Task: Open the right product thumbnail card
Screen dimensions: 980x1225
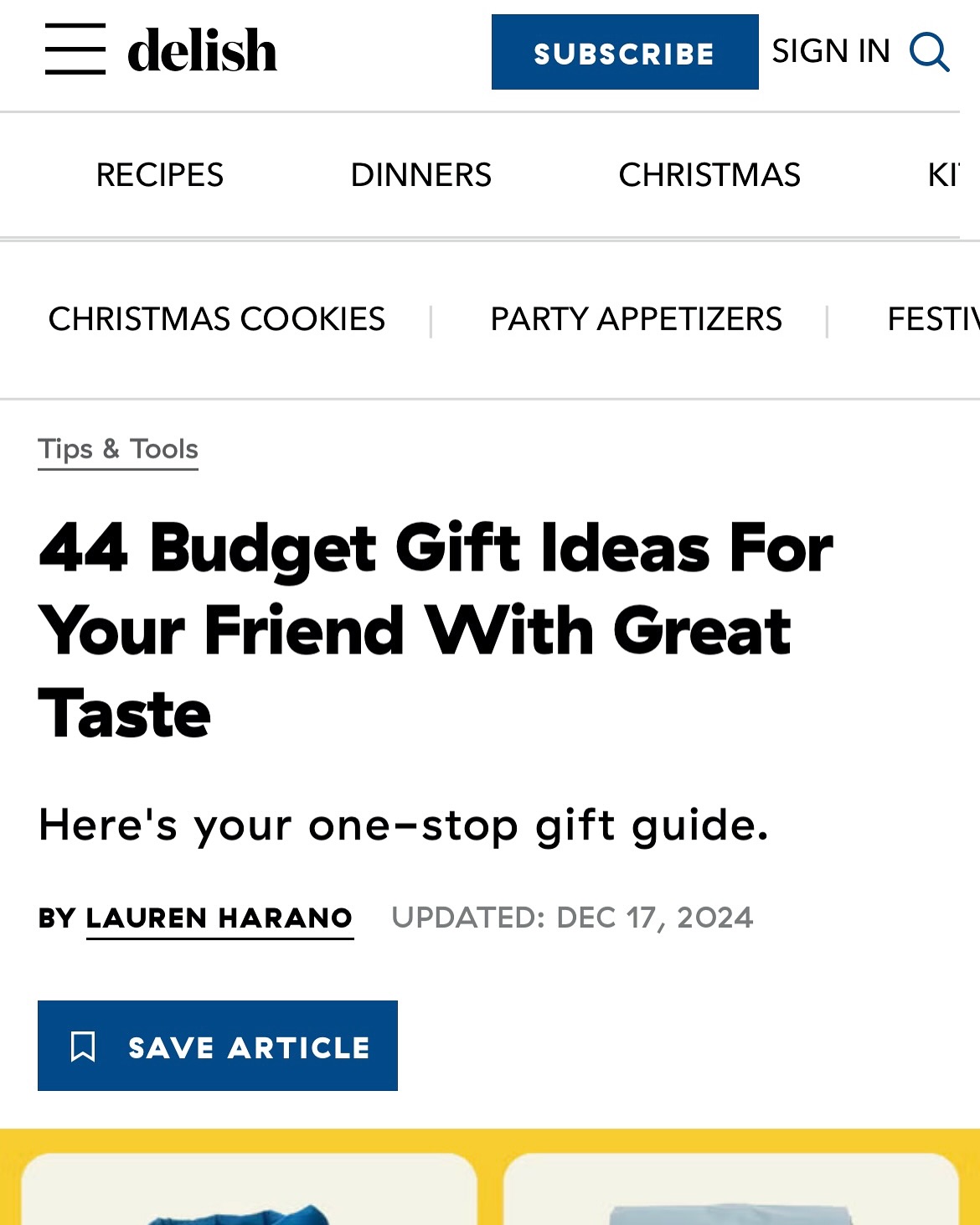Action: (x=731, y=1189)
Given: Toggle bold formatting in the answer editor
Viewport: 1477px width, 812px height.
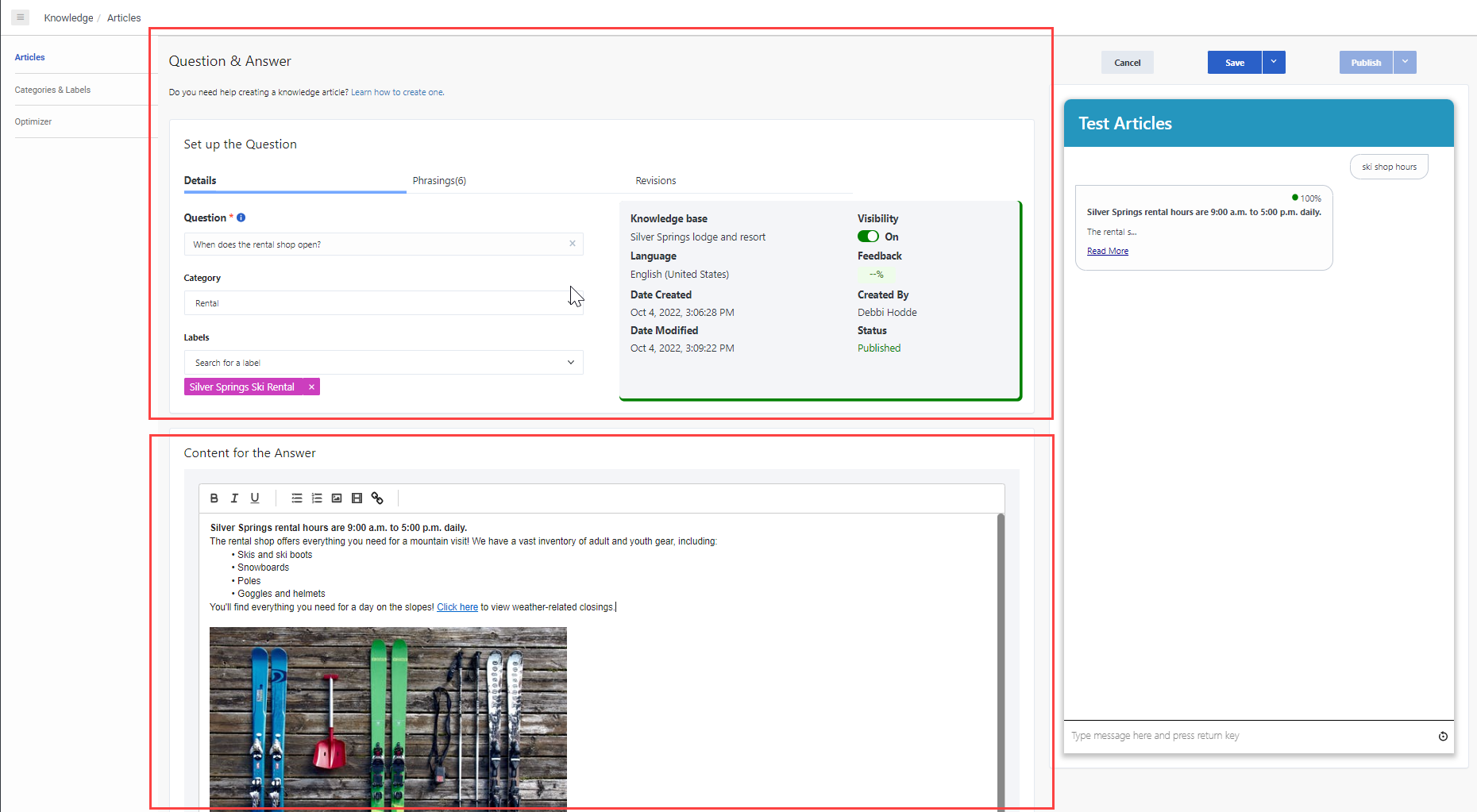Looking at the screenshot, I should pos(214,498).
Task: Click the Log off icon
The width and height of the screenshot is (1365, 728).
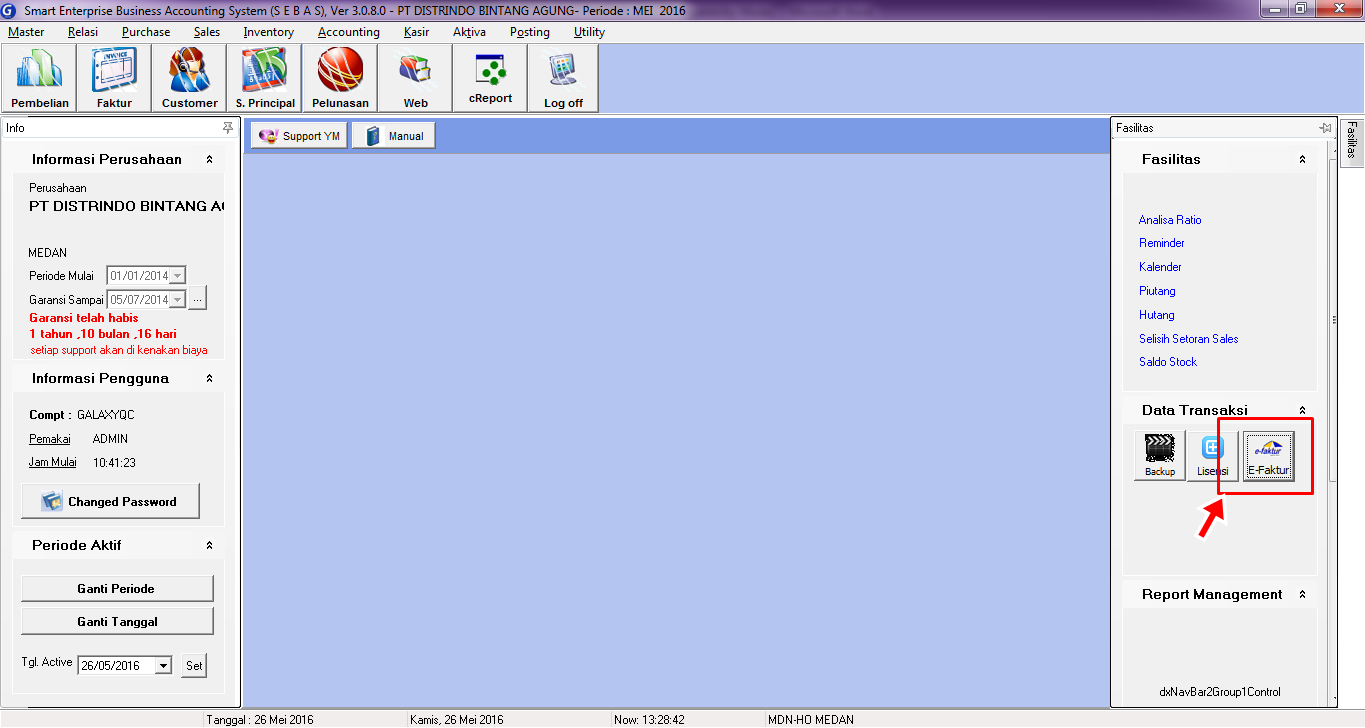Action: [x=563, y=78]
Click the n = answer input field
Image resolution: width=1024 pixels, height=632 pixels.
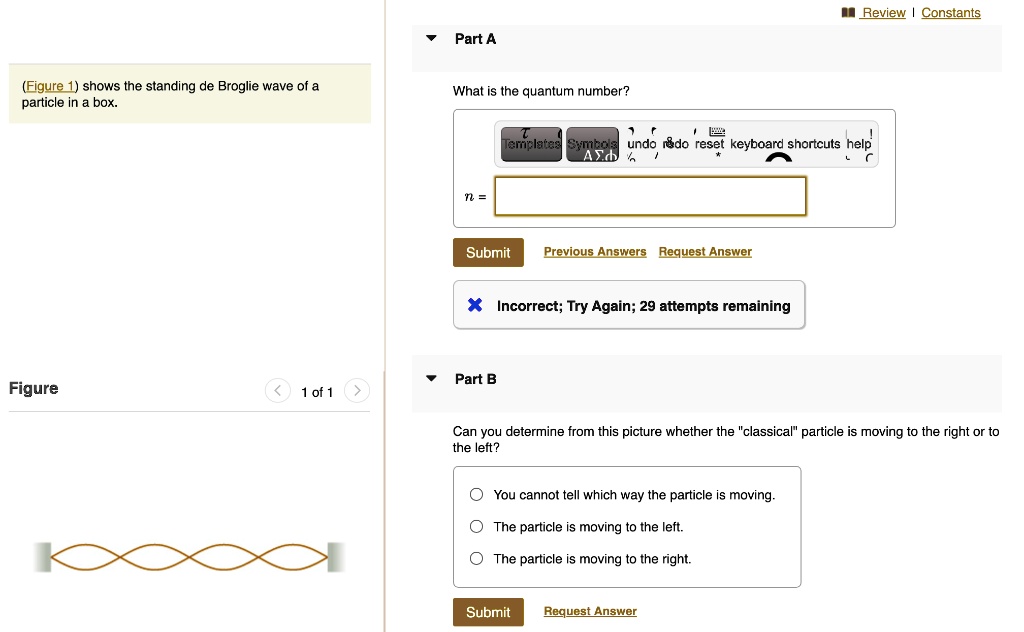[650, 196]
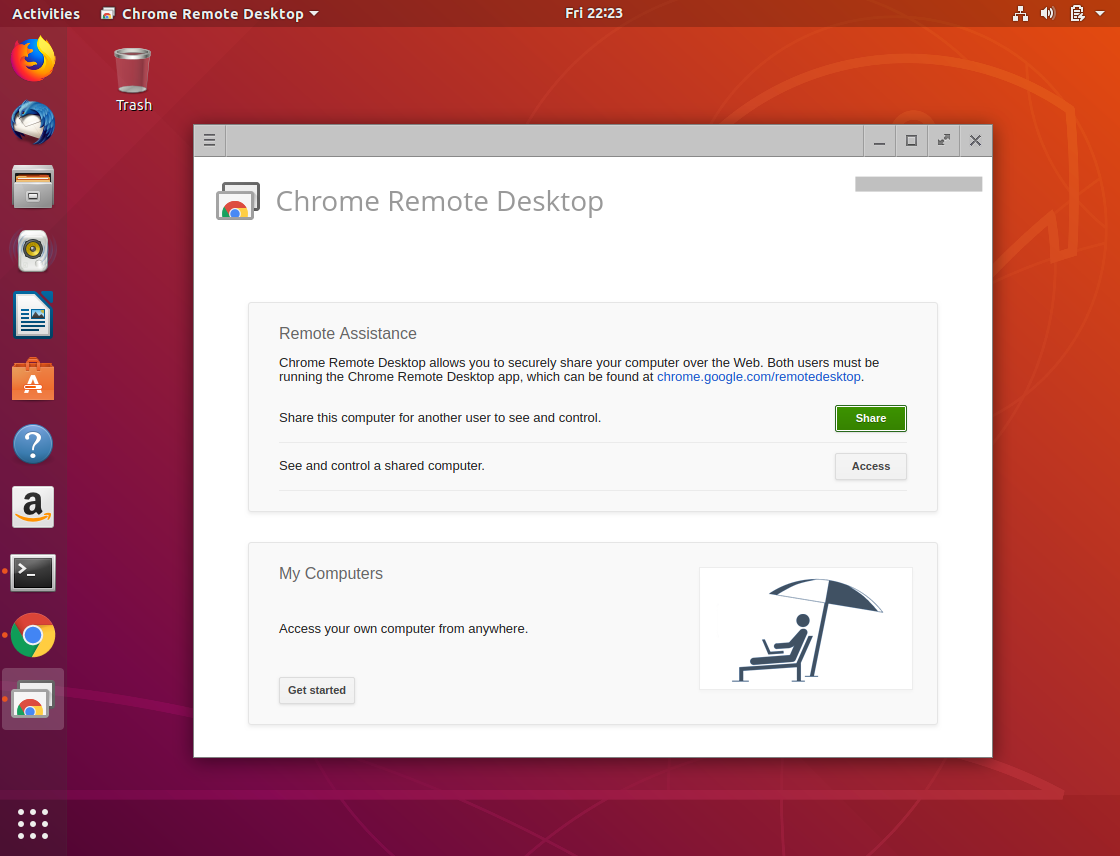Click Get started under My Computers
Viewport: 1120px width, 856px height.
(x=316, y=690)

------------------------------------------------

[WHAT TO WORK ON] Using the data above, tally each line that contains "answer". Write only the total.

[TASK RESPONSE] 2